(Supplied text)
________________________________________

# Employment Visa from German Consulate in Dubai



## vibhory2j (Oct 11, 2014)

Hello Friends,

Has anyone applied for employment visa (or long term visa) from German consulate in Dubai? If yes, could you please share your experience. How long did it took? Anything particular to keep in mind while preparing for application or at the visa appointment.

Thanks in advance.


----------



## nitinmoudgil (May 21, 2014)

i am from dubai and planning to get JSV applied in January first week...
i had word with consulate.. they book appointment by mail


----------



## vibhory2j (Oct 11, 2014)

nitinmoudgil said:


> i am from dubai and planning to get JSV applied in January first week...
> i had word with consulate.. they book appointment by mail


Hello Nitin - then may be I can help you with any questions, if any. As mine is scheduled next week. 

Do you have any idea how long they take to process for employment visa?

Thanks


----------



## 98741 (Dec 9, 2016)

I am very happy to see this question asked which I was about to ask. I have Employment Visa interview with German Consulate, Dubai in this week. Please share your experience with the Visa process.


----------



## nitinmoudgil (May 21, 2014)

vibhory2j said:


> Hello Nitin - then may be I can help you with any questions, if any. As mine is scheduled next week.
> 
> Do you have any idea how long they take to process for employment visa?
> 
> Thanks


vibhor.. sure.. i have many doubts... can we pls go to some other platform to discuss...

[contact details removed by moderator] (and forum rules specify English only, by the way.)


----------



## nitinmoudgil (May 21, 2014)

rkeethadath said:


> I am very happy to see this question asked which I was about to ask. I have Employment Visa interview with German Consulate, Dubai in this week. Please share your experience with the Visa process.


[contact details removed by moderator, this is for your own safety] (and forum rules specify English only, by the way.)


----------



## 98741 (Dec 9, 2016)

I see your post as below ?

"[contact details removed by moderator, this is for your own safety] (and forum rules specify English only, by the way.)"


----------



## nitinmoudgil (May 21, 2014)

lol.... good move moderator...

hey people... rkeethadath and vibhor...

________________________________________

(Given entries)
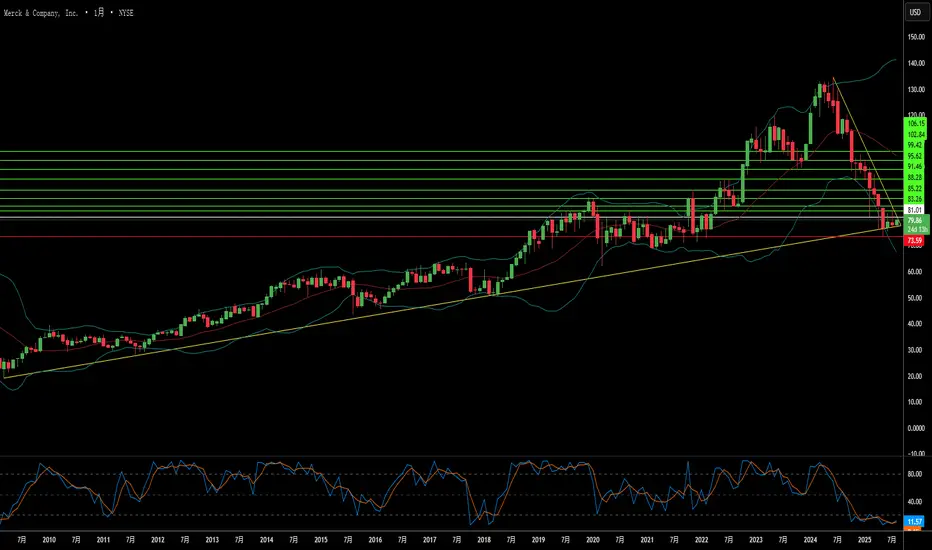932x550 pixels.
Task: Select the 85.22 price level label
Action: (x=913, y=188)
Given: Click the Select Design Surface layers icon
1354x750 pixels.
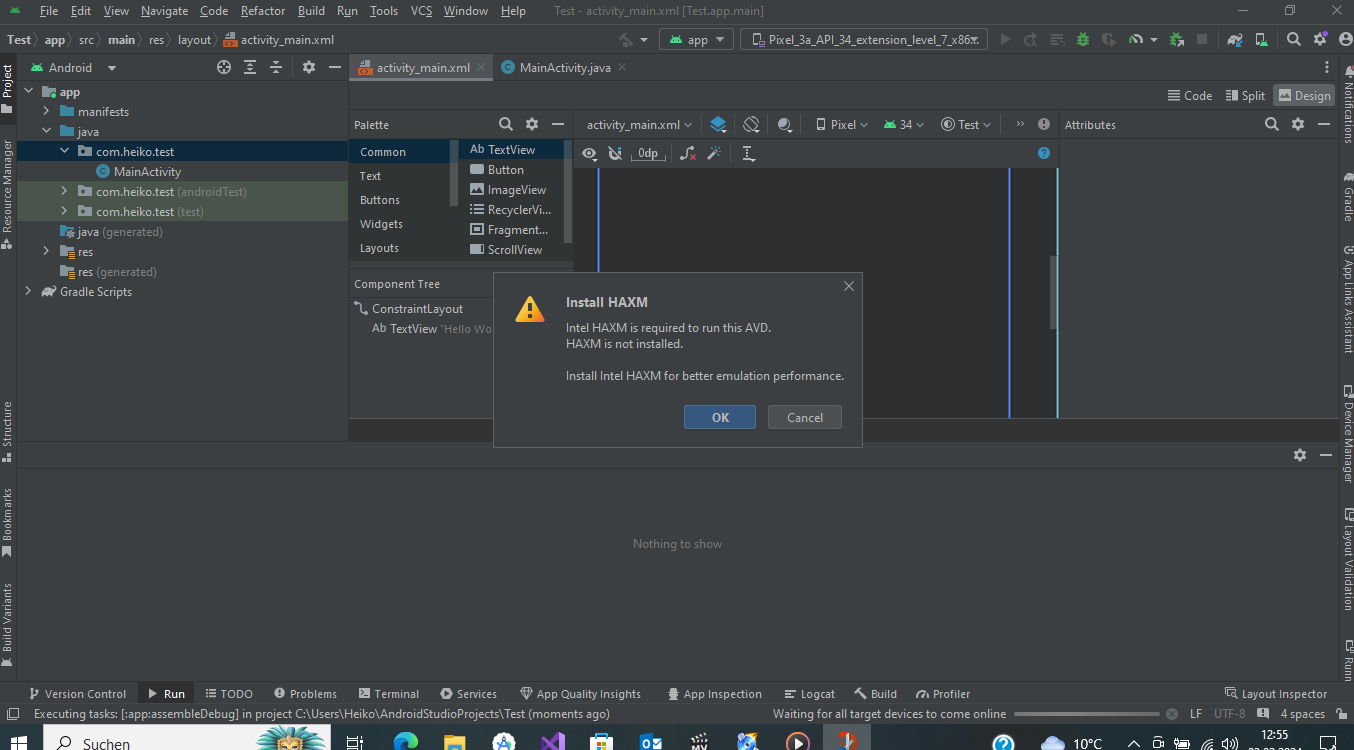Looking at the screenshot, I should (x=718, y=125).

________________________________________

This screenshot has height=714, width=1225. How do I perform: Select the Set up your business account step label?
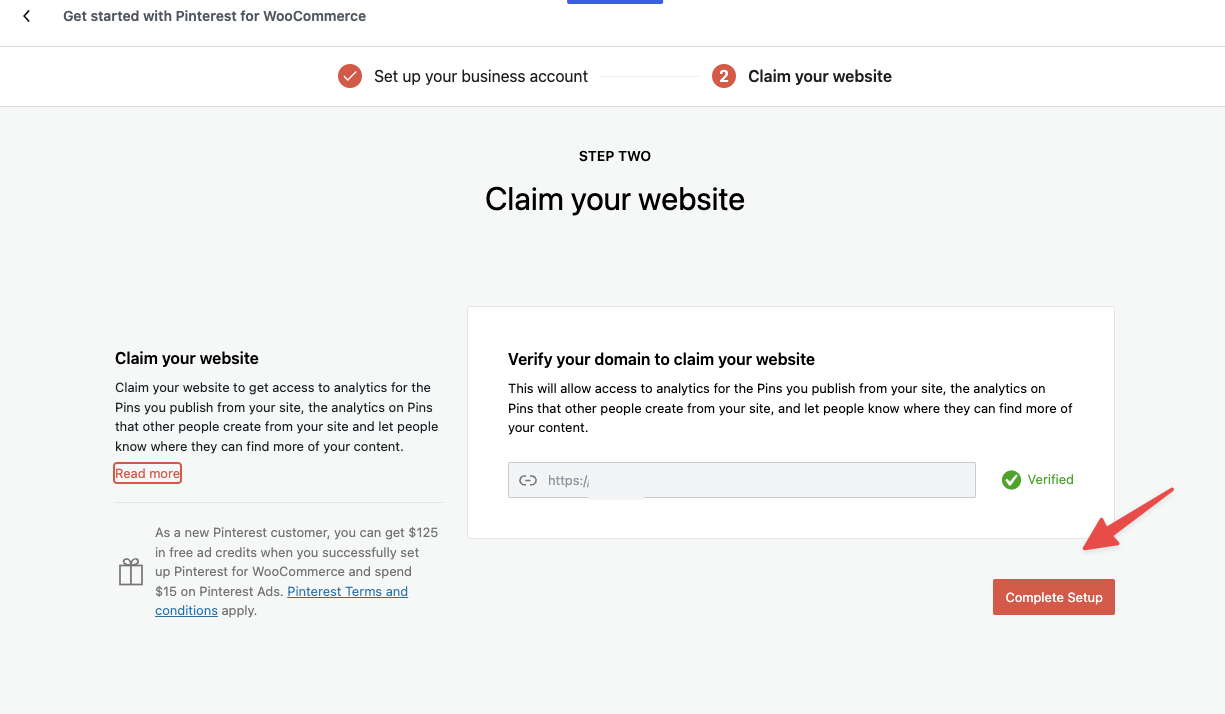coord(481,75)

________________________________________

(Exercises)
(1) Answer these questions about the thread on German visas in Dubai:
(a) According to nitinmoudgil, how does the consulate book appointments?
(b) When does nitinmoudgil plan to get the JSV applied?
(c) What language do the forum rules specify, according to the moderator's note?
(2) In the thread on German visas in Dubai, rewrite the passage from "# Employment Visa" up to and including "Thanks in advance.", replacing "Dubai" with "Abu Dhabi".

(Answers provided)
(1)
(a) By mail.
(b) In the first week of January.
(c) English only.

(2)
# Employment Visa from German Consulate in Abu Dhabi



## vibhory2j (Oct 11, 2014)

Hello Friends,

Has anyone applied for employment visa (or long term visa) from German consulate in Abu Dhabi? If yes, could you please share your experience. How long did it took? Anything particular to keep in mind while preparing for application or at the visa appointment.

Thanks in advance.